§ What you will do
Reproduce the data verbatim, from the line containing "Click the minus icon on second meter row" up to and including the line containing "(x=173, y=522)".

§ Provided data
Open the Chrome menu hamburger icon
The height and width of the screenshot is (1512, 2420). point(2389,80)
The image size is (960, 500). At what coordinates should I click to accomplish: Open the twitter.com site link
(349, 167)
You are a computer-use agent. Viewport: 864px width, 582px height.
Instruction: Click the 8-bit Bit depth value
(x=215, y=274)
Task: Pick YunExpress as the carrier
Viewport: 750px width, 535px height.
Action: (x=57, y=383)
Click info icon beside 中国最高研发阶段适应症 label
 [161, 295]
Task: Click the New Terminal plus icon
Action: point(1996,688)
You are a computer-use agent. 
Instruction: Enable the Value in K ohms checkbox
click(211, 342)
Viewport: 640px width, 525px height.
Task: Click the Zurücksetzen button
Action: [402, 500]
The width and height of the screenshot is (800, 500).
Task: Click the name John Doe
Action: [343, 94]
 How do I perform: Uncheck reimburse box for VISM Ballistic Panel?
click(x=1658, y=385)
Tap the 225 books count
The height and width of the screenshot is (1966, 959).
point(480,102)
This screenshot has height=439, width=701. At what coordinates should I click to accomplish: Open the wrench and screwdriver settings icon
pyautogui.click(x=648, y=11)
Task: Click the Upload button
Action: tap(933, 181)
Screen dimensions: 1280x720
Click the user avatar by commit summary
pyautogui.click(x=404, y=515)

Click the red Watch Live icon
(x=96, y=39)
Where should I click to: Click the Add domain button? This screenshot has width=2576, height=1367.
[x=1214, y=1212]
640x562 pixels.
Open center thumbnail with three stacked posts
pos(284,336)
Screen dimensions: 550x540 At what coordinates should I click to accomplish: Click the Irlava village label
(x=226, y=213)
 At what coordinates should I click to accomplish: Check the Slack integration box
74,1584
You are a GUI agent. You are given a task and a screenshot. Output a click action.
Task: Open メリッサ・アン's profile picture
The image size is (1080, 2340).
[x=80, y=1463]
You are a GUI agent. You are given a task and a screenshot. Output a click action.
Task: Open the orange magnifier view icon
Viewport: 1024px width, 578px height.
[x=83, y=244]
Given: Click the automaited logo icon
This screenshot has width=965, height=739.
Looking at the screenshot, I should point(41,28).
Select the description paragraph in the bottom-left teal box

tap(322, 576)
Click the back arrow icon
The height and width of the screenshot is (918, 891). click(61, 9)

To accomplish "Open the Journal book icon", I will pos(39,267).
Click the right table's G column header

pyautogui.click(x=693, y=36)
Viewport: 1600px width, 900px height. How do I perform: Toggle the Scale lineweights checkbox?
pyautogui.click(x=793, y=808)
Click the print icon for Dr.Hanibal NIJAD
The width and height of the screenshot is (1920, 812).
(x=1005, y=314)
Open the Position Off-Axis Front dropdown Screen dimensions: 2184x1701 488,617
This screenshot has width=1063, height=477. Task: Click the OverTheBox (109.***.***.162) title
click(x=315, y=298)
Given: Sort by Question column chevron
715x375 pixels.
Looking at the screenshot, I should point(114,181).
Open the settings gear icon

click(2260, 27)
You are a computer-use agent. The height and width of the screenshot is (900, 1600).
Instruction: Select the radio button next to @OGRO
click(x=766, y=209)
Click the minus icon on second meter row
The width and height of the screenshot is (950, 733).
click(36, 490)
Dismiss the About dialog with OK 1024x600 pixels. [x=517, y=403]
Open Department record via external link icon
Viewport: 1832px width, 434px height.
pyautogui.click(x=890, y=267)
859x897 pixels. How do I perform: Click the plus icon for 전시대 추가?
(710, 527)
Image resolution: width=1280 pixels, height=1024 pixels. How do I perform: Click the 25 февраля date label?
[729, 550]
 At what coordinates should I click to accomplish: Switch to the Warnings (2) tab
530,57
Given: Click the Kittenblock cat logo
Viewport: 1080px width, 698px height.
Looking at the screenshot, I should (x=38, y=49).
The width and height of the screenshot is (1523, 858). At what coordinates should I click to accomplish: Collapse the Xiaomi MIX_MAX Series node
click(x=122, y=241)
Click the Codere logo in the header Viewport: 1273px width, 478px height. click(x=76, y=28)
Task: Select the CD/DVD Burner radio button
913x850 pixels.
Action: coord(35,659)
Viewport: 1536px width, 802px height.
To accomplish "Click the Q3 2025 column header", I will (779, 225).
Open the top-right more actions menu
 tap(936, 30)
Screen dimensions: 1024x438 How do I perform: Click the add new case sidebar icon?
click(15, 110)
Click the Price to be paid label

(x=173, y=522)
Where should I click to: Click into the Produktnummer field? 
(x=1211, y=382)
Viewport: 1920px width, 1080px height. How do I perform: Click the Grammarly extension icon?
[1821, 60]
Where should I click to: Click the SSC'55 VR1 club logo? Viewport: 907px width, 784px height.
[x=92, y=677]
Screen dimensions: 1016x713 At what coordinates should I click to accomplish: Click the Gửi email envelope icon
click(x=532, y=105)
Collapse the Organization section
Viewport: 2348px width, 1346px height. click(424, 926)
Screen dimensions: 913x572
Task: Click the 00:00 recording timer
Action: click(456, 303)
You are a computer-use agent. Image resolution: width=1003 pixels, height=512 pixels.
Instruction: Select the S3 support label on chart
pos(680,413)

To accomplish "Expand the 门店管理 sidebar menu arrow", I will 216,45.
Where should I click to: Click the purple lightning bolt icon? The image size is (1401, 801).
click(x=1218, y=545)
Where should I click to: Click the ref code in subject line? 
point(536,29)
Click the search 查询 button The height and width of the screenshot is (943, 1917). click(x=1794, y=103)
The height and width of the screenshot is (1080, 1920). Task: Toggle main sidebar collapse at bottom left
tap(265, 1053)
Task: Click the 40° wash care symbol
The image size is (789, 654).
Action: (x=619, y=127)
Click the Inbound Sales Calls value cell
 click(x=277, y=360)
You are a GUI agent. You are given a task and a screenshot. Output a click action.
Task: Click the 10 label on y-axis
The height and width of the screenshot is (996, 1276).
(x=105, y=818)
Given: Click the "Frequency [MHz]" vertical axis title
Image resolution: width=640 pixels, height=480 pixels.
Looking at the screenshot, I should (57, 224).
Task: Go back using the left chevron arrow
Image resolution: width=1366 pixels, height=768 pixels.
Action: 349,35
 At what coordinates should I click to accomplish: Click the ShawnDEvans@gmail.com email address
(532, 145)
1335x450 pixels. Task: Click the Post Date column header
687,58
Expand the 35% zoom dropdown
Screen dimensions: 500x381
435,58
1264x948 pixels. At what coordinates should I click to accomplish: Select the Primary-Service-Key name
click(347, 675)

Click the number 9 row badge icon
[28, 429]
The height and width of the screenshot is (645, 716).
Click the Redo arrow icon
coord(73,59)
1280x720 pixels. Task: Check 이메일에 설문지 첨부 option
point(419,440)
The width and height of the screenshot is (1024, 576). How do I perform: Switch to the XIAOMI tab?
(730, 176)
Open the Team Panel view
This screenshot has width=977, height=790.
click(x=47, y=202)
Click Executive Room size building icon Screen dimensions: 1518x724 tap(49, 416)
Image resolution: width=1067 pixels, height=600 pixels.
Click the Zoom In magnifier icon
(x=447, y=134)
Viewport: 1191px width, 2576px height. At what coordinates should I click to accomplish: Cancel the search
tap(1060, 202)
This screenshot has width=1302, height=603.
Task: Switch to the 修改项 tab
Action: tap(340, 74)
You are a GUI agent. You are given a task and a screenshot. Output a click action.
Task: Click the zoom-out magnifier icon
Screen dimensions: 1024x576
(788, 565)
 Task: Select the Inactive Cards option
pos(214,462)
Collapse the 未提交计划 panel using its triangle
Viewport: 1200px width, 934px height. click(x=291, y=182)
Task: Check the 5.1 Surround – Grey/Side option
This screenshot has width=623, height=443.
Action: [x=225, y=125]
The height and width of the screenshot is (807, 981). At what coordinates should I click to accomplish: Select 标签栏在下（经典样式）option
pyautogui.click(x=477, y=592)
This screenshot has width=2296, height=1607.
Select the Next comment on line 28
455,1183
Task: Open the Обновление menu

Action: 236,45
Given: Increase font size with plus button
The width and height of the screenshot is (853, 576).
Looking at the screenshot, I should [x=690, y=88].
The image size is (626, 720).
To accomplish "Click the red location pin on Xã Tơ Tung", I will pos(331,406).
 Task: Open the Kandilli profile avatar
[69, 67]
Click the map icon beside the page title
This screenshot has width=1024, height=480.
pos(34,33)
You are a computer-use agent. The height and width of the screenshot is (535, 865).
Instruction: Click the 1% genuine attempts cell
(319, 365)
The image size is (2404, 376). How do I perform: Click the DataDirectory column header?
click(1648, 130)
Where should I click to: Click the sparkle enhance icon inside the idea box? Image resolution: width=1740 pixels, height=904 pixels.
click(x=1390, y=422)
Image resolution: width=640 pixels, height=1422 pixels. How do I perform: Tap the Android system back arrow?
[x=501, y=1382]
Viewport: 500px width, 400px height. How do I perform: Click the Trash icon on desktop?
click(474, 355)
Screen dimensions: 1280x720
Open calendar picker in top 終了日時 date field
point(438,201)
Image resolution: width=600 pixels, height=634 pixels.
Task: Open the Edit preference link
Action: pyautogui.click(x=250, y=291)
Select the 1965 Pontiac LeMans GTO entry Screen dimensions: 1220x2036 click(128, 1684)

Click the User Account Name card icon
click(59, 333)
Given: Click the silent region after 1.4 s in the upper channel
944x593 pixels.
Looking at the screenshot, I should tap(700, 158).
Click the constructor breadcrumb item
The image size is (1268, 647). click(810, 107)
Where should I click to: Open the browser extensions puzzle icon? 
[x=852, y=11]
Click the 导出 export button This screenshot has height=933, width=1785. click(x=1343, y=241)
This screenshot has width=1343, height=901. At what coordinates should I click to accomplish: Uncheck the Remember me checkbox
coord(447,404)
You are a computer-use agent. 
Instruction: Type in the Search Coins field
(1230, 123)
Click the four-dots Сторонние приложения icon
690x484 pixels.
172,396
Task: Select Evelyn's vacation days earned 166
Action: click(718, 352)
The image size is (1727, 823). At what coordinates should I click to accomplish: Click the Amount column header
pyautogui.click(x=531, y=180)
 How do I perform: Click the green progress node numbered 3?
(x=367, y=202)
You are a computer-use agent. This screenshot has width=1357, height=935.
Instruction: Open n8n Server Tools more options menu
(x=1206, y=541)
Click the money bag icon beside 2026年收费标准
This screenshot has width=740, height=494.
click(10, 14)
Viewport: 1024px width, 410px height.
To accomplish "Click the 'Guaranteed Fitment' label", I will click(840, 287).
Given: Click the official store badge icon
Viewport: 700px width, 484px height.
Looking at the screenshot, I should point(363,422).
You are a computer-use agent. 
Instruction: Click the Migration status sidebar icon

§ Solution below
Click the minus icon on second meter row
The width and height of the screenshot is (950, 733).
click(36, 490)
Dismiss the About dialog with OK 1024x600 pixels. [x=517, y=403]
Open Department record via external link icon
Viewport: 1832px width, 434px height.
pyautogui.click(x=890, y=267)
859x897 pixels. How do I perform: Click the plus icon for 전시대 추가?
(710, 527)
Image resolution: width=1280 pixels, height=1024 pixels. How do I perform: Click the 25 февраля date label?
[729, 550]
 At what coordinates should I click to accomplish: Switch to the Warnings (2) tab
530,57
Given: Click the Kittenblock cat logo
Viewport: 1080px width, 698px height.
Looking at the screenshot, I should (x=38, y=49).
The width and height of the screenshot is (1523, 858). At what coordinates should I click to accomplish: Collapse the Xiaomi MIX_MAX Series node
click(x=122, y=241)
Click the Codere logo in the header Viewport: 1273px width, 478px height. click(x=76, y=28)
Task: Select the CD/DVD Burner radio button
913x850 pixels.
Action: coord(35,659)
Viewport: 1536px width, 802px height.
To accomplish "Click the Q3 2025 column header", I will (779, 225).
Open the top-right more actions menu
 tap(936, 30)
Screen dimensions: 1024x438 How do I perform: Click the add new case sidebar icon?
click(15, 110)
Click the Price to be paid label

(x=173, y=522)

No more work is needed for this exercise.